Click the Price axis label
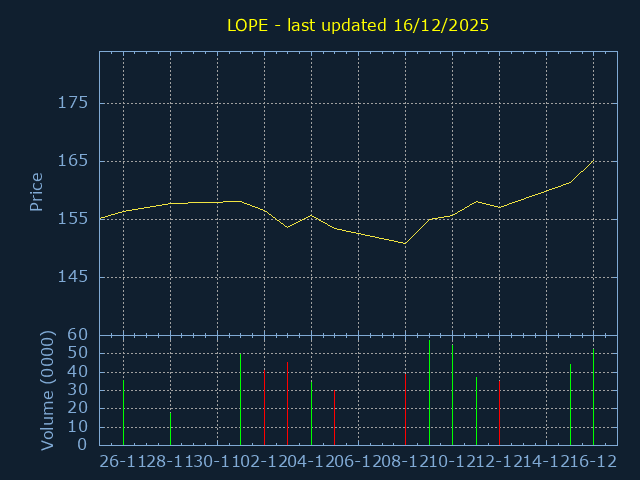pos(36,192)
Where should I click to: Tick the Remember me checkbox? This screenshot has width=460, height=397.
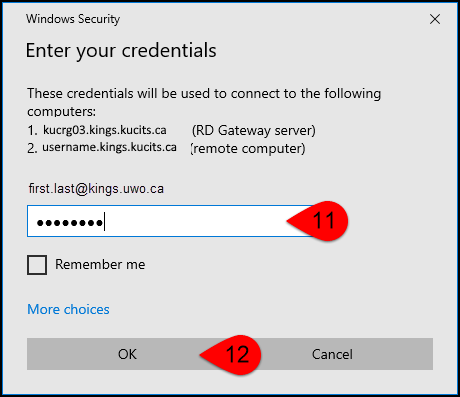[x=37, y=265]
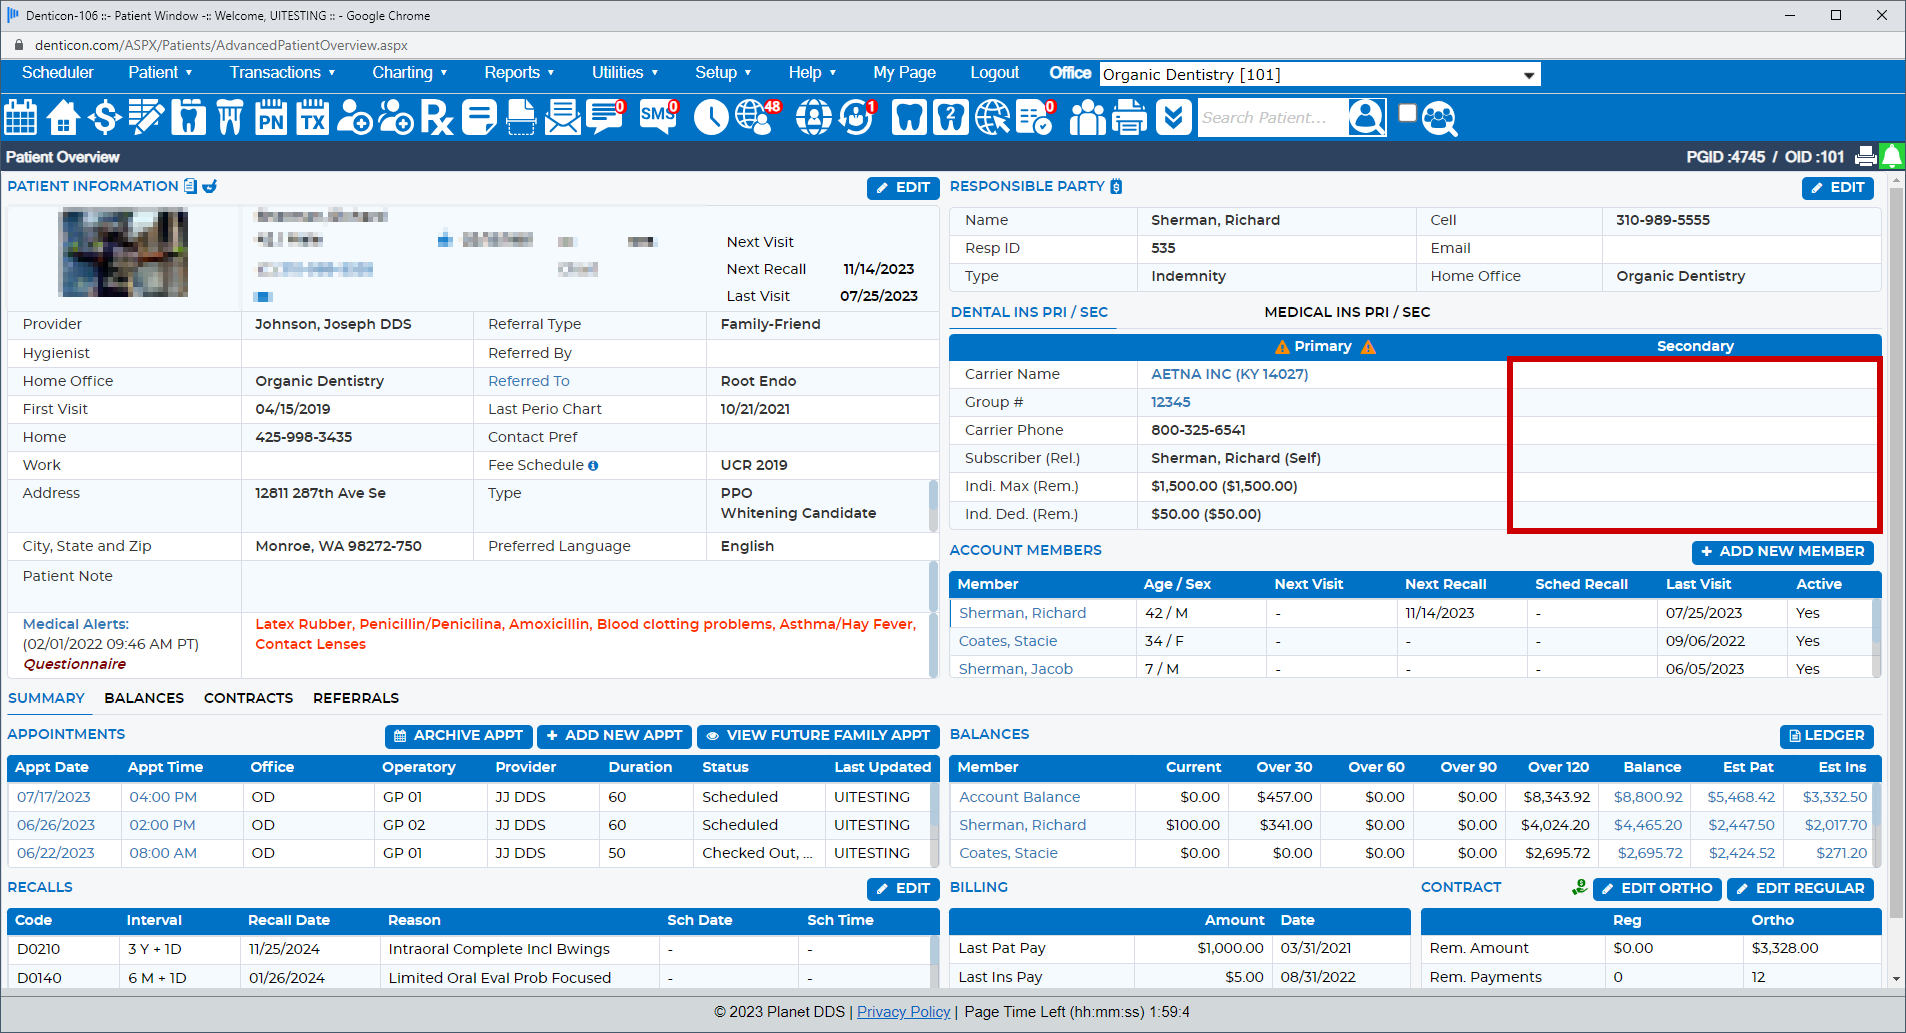Open the Office selection dropdown
Viewport: 1906px width, 1033px height.
[1319, 75]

**Task description:**
Beginning with the line where "Where should I" appears, restate word for word every line down to the last one in the data, but keep the pictures out.

**Solution for this exercise:**
Where should I click to: Tick the Remember me checkbox? This screenshot has width=460, height=397.
[x=37, y=265]
Open the Office selection dropdown
Viewport: 1906px width, 1033px height.
[1319, 75]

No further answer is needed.